Ultimately, I ended up splitting the book in half. I wasn’t sure how I would make the word count, let alone how I would make its counterpart longer, but in the end it had approximately 65,000 words, just like all of its preceding drafts.
The first book in the Sorcerers of Papridia series (that name might change) is now called “To Answer to a King.” It will be followed by, “To Be a Queen”, “To Conquer a Tyrant”, “To Defeat a God”, and “To End Magic.”
Towards the end of 2015 I started on “To Be a Queen.” With the new year, I made a resolution to write a thousand words every day, and as of right now (02/21/2016, 3:30 PM) this draft has approximately 55,000 words. When it is complete, it should have close to 80,000 words.
As soon as I’ve written the end, I plan on redrafting “To Answer to a King” one more time.
…which will make for a total of seven drafts in less than three years. I’m hoping this really will be my final draft before getting an agent, though under the agent’s jurisdiction I may have to redraft it before getting a publisher.
I’ve had enough people ask me “What’s your book about?” that I’ve started giving one basic answer. “Well, the premise is there’s this sorcerer named Wade who wants to get revenge on the king for killing his brother. But there’s a lot more going on than that.”
I’m aware that it’s a very simple and vague answer… I’m working on that. If I dive any deeper than that, however, I really won’t ever stop talking about it. It’s not just about a sorcerer seeking vengeance.
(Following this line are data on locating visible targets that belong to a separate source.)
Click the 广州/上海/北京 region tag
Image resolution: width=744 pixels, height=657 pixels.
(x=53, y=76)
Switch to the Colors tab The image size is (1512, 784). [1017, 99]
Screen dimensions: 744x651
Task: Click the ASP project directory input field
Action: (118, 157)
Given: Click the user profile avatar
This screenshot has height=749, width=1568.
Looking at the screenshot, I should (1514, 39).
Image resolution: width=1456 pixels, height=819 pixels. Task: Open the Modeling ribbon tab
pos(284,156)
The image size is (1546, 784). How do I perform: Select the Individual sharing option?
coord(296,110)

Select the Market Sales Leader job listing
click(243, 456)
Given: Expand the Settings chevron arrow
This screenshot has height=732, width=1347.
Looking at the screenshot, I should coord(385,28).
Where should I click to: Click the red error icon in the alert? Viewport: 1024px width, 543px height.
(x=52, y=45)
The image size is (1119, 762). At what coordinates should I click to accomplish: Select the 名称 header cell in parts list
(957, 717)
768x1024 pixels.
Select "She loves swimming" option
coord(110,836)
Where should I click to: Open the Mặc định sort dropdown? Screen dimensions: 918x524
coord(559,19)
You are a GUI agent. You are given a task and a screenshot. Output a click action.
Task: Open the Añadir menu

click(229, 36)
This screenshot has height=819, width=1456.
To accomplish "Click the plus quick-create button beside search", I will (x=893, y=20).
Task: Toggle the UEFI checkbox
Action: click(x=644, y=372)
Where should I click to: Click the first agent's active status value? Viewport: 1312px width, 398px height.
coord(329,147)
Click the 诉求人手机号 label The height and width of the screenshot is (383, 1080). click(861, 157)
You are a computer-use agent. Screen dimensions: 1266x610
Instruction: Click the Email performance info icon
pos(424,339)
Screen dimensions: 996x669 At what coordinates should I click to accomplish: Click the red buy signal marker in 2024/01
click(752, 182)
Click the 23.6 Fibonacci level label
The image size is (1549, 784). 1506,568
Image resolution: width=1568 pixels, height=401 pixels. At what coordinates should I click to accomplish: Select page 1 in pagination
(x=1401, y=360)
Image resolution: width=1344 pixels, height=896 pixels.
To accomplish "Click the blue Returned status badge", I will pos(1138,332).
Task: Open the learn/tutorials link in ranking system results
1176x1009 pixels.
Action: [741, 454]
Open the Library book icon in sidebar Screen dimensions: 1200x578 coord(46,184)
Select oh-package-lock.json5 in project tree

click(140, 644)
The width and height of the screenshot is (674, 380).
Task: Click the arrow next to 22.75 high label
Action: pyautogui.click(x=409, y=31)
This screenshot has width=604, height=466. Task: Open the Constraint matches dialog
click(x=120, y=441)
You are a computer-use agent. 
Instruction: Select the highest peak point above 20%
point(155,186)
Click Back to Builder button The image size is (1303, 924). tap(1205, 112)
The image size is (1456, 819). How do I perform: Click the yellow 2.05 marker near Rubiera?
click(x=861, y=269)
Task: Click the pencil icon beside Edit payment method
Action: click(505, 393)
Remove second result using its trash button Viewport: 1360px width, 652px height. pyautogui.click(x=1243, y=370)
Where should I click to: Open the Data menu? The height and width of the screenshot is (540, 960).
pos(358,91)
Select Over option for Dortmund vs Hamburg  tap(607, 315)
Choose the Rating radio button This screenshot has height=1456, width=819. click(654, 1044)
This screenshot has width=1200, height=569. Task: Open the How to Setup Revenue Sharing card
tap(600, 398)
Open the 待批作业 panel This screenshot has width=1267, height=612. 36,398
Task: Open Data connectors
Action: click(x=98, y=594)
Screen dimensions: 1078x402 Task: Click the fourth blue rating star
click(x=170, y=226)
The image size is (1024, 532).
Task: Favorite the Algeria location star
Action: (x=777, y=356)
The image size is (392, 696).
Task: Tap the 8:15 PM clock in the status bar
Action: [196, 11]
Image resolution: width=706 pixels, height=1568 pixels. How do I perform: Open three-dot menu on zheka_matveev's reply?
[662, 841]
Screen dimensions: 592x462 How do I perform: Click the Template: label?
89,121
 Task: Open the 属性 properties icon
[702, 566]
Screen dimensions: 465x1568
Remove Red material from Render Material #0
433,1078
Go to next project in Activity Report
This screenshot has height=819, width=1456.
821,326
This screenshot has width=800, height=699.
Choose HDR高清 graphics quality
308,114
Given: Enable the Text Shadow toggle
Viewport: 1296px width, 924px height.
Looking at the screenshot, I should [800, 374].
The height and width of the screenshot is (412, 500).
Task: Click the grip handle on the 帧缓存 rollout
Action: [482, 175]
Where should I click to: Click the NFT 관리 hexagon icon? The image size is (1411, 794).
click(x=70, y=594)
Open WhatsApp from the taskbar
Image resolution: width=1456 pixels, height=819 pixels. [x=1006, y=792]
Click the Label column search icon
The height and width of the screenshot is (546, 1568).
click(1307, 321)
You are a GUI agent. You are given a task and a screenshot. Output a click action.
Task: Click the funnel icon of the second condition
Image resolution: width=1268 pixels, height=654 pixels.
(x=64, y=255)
It’s about a deceased king who had more secrets than anyone’s ever realized, a new king who hates his job but is resigned to it, a prince who’s too afraid to ask for forgiveness, a girl who wants to learn to stop hating herself and the world she lives in, a sorceress who longs for a world she’s no longer a part of, and two brothers who desperately want to know how to move on.
And that’s just the first book. As the series goes on I throw in curses, blessings, gods, and things that are much, much bigger… Five books in a magical world, and every chapter ends in a plot twist.
Every draft of every book I write is significantly different from the last. The original “To Be Queen” had a simple enough plot, but now it’s twisted into something so complex that my outlines must be completely detailed. For example, the outline for my current draft of “To Be a Queen” is a whole 16 single-spaced pages long.
I’m happy to say that there was a problem bigger than plot holes, and I’ve been told it’s improved significantly–perhaps to the point where it’s hardly a problem at all anymore. Somehow I lived the first eighteen years of my life having no idea what ‘passive writing’ is. In the time since, I’ve just about completely done away with it. I’m still not sure what it takes to have found one’s own writing voice, but if I’m not writing passively anymore, I’ve got to be close to it, right?
Every day I devote at least two or three hours to plotting, researching, and writing, and every day I’m another day closer to getting my first book published. I can’t wait until my first book baby sees the light of day and I can cross out the ‘Aspiring’ in ‘Aspiring Author’.